La Commission européenne retire à la Tunisie le bénéfice de la «déclaration de crise». Cette décision, prise en septembre, demeure entourée d'une zone d'ombre et ne fait l'objet d'aucun commentaire ni précision sur ses détails, encore moins sur les motifs de ce retrait.

L'information est simplement confirmée de source officielle à Bruxelles, sans plus. Au-delà, son retrait pourrait témoigner, ou confirmer, un état d'esprit qui mérite attention et examen.

De la poudre aux yeux

La mesure a été accordée en 2011 et elle vise à assouplir les procédures d'octroi d'aides financières à des pays en crise pour en accélérer la mise en œuvre. Elle n'a bénéficié jusqu'à présent qu'à des pays africains (ACP) en situation post-conflit et dans un contexte de reconstruction de ces pays.

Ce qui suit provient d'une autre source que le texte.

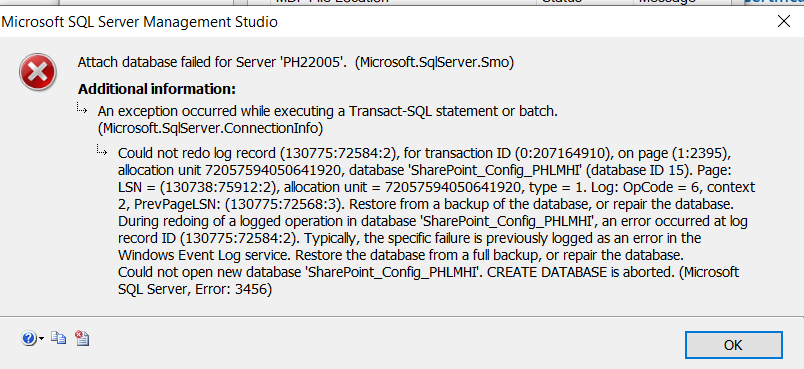Show technical details with the red-X page icon
The height and width of the screenshot is (369, 804).
pyautogui.click(x=82, y=338)
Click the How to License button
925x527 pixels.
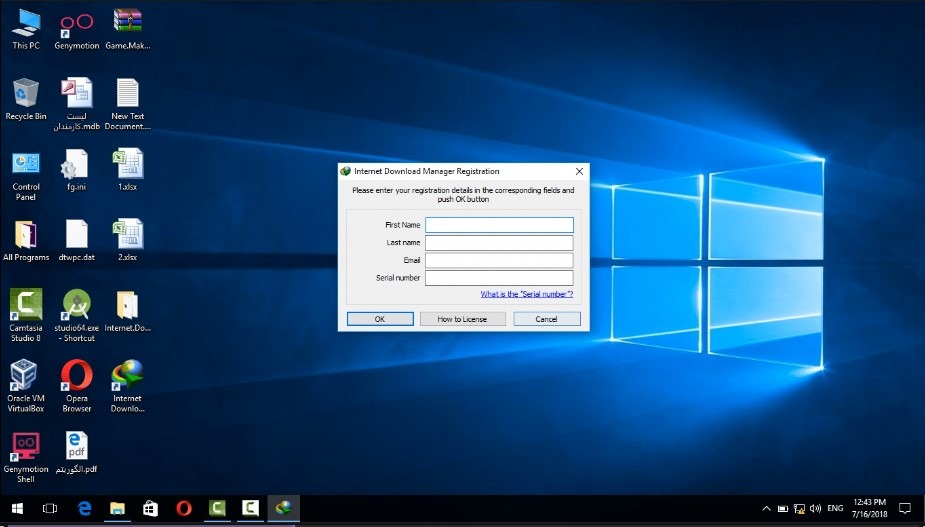pos(462,319)
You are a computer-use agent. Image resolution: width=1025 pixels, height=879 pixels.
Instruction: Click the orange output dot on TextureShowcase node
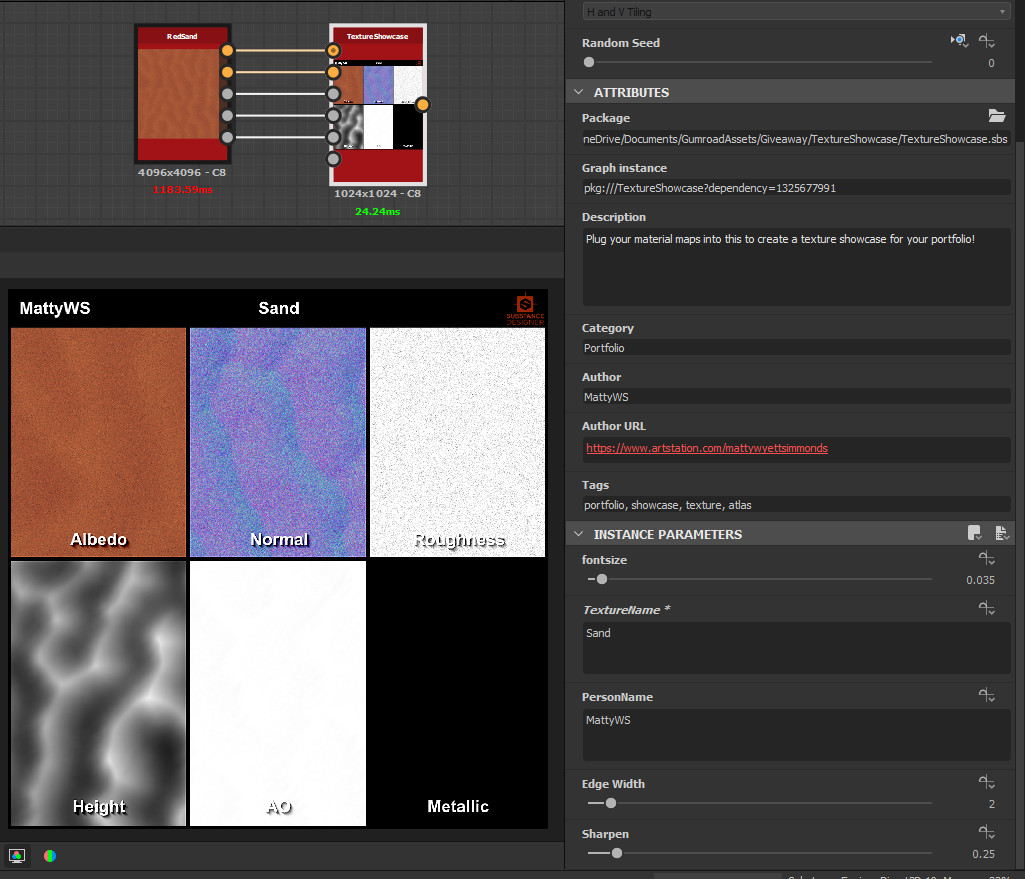pyautogui.click(x=423, y=104)
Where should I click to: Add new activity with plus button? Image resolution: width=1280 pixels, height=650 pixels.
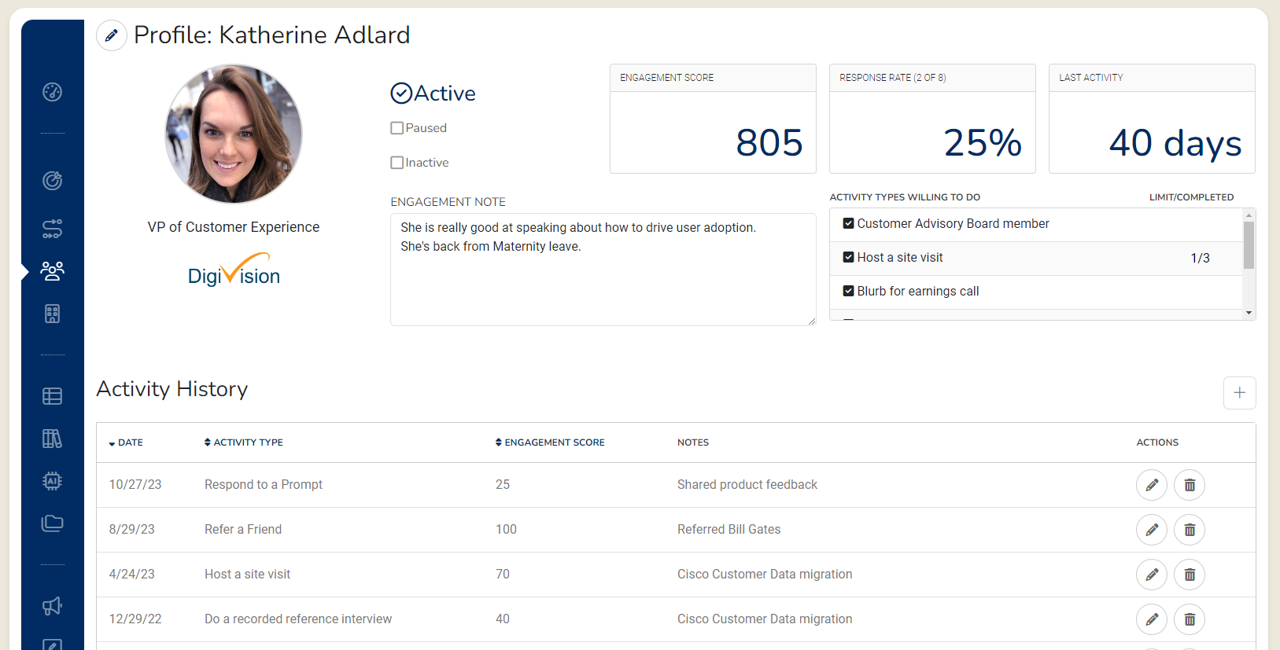1239,393
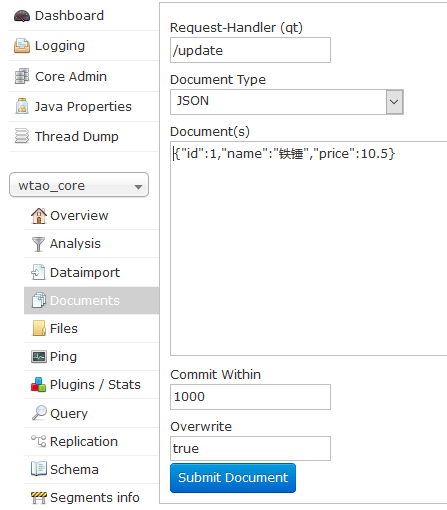Focus the Request-Handler /update field
447x510 pixels.
(x=250, y=50)
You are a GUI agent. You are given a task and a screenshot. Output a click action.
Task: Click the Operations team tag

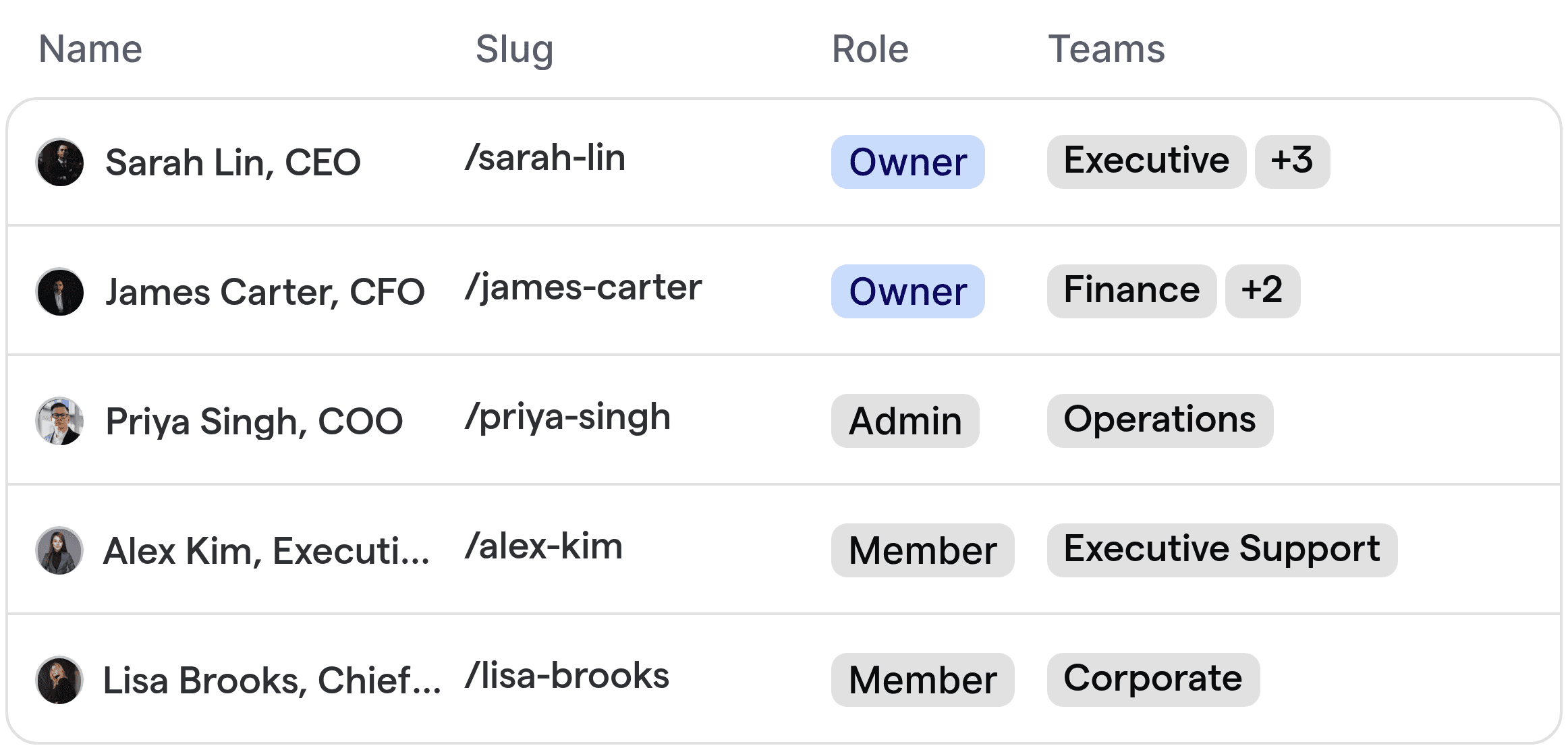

Ce n'était pas alors tout à fait le cas de la Tunisie et le premier mystère, sans doute, serait de savoir pourquoi la mesure a été appliquée à la Tunisie, sauf peut-être pour calmer des sollicitations pressantes du gouvernement alors en exercice: la course aux «résultats visibles», sans doute, comme c'est le cas actuellement par cette course insensée au «statut avancé» alors que la Tunisie devrait s'en tenir à un «statut de rattrapage».

On se souvient de l'épisode de l'annonce fanfaronnée, au son du clairon, le 19 novembre 2012, d'un accord final sur le «statut avancé» repris par tous les médias du pays. Ce n'était en réalité qu'un «accord politique» qui a été obtenue, en clair, la simple annonce d'une invitation à négocier. Si les conditions sont remplies. Et elles ne l'étaient manifestement pas.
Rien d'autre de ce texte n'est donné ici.